Minimum Window Substring

Q:

Given a string S and a string T, find the minimum window in S which will contain all the characters in T in complexity O(n).

For example,
S = "ADOBECODEBANC"
T = "ABC"

Minimum window is "BANC".

Note:
If there is no such window in S that covers all characters in T, return the emtpy string "".

If there are multiple such windows, you are guaranteed that there will always be only one unique minimum window in S.

T:
We need two hashmap. One hashmap stores the number of each character in T. The other hashmap stores the number of character seen in S currently. We use to pointers to calculate the window. The end pointer traverse S and keeps updating the hashmap. If a character occurs less than it's in T, increase the number of characters that is valid for matching T. Once the number equals to T's size, we move the start pointer forward as long as there are more number of characters in current window than in T. By this, we can get the valid windows.
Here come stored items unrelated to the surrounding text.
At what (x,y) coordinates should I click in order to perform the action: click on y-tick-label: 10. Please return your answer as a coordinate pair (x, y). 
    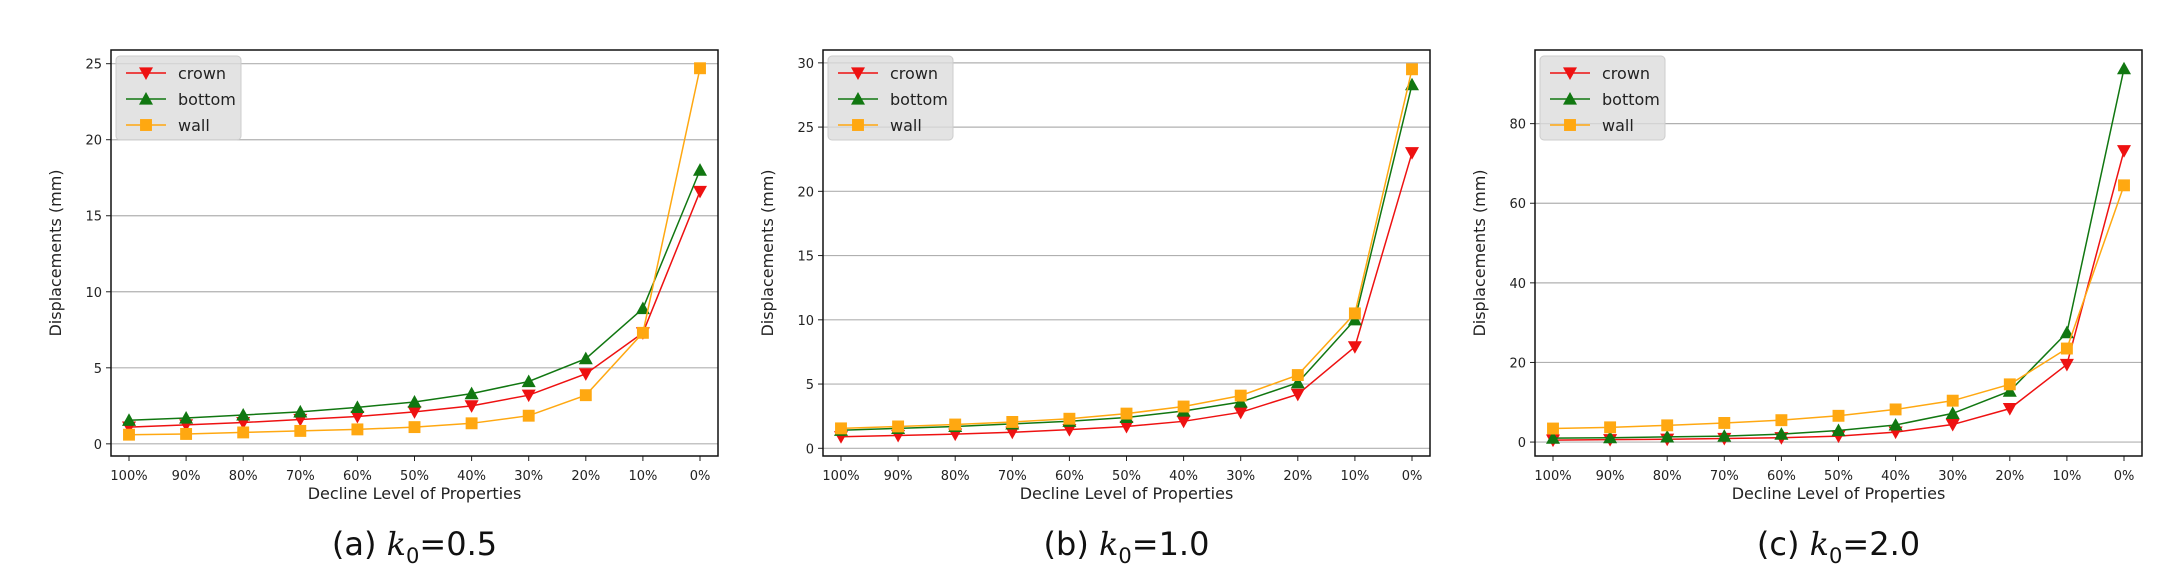
    Looking at the image, I should click on (94, 294).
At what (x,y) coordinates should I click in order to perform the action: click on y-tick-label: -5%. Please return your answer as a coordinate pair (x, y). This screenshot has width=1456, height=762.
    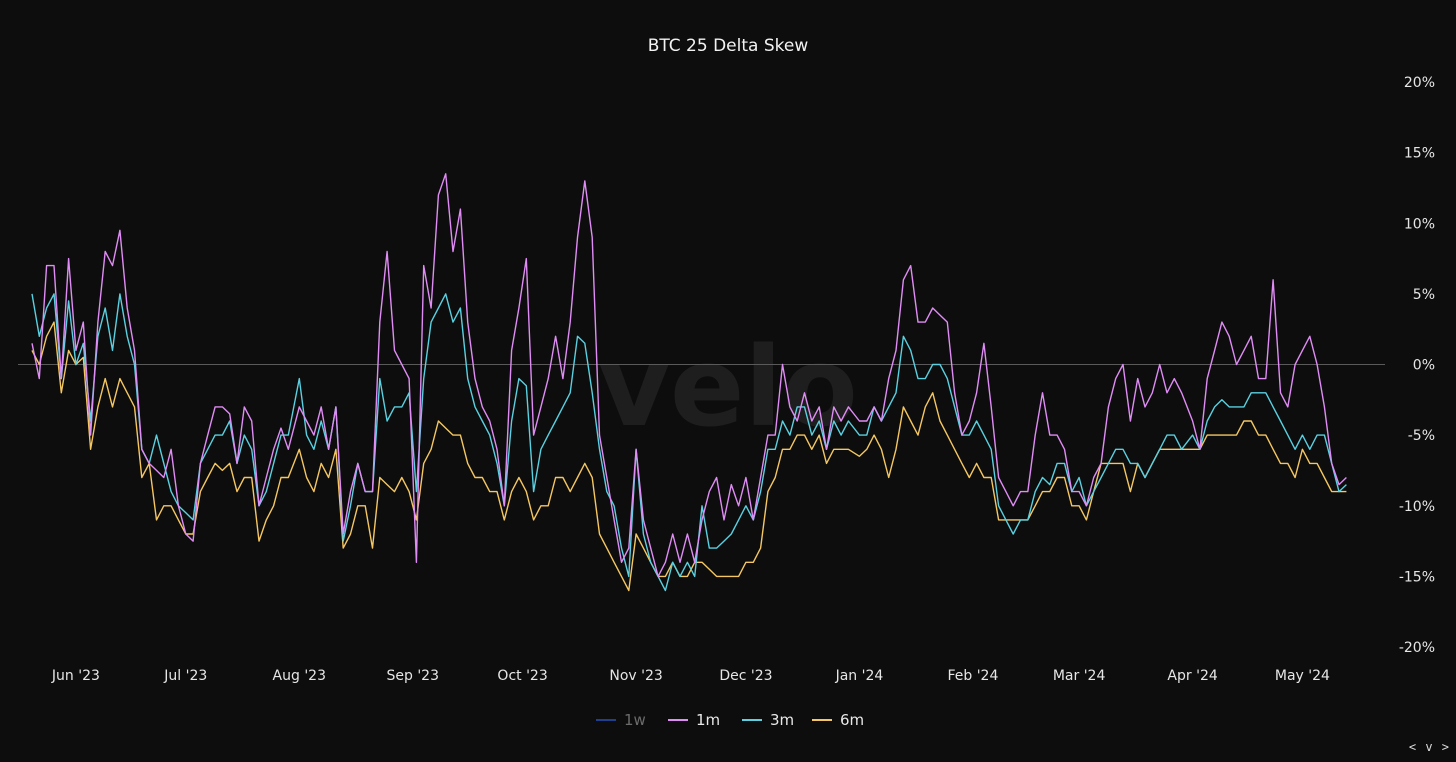
    Looking at the image, I should click on (1422, 436).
Once we get a window, we record it if its length is smaller than previous window.

A:

class Solution {
public:
    string minWindow(string S, string T) {
        unordered_map< char, int > snum;
        unordered_map< char, int > tnum;
        for(int i=0; i < T.size(); i++) {
            tnum[T[i]]++;
        }
        string ret = "";
        int match = 0;
        int start = 0;
        int end = 0;
        for(end=0; end < S.size(); end++) {
            snum[S[end]]++;
            if(snum[S[end]] <= tnum[S[end]]) {
                match++;
            }
            if(match == T.size()) {
                while(snum[S[start]] > tnum[S[start]]) {
                    snum[S[start]]--;
                    start++;
                }
                if(ret.size()==0 || ret.size() > end-start+1) {
                    ret = S.substr(start, end-start+1);
                }
                snum[S[start]]--;
                start++;
                match--;
            }
        }
        return ret;
    }
};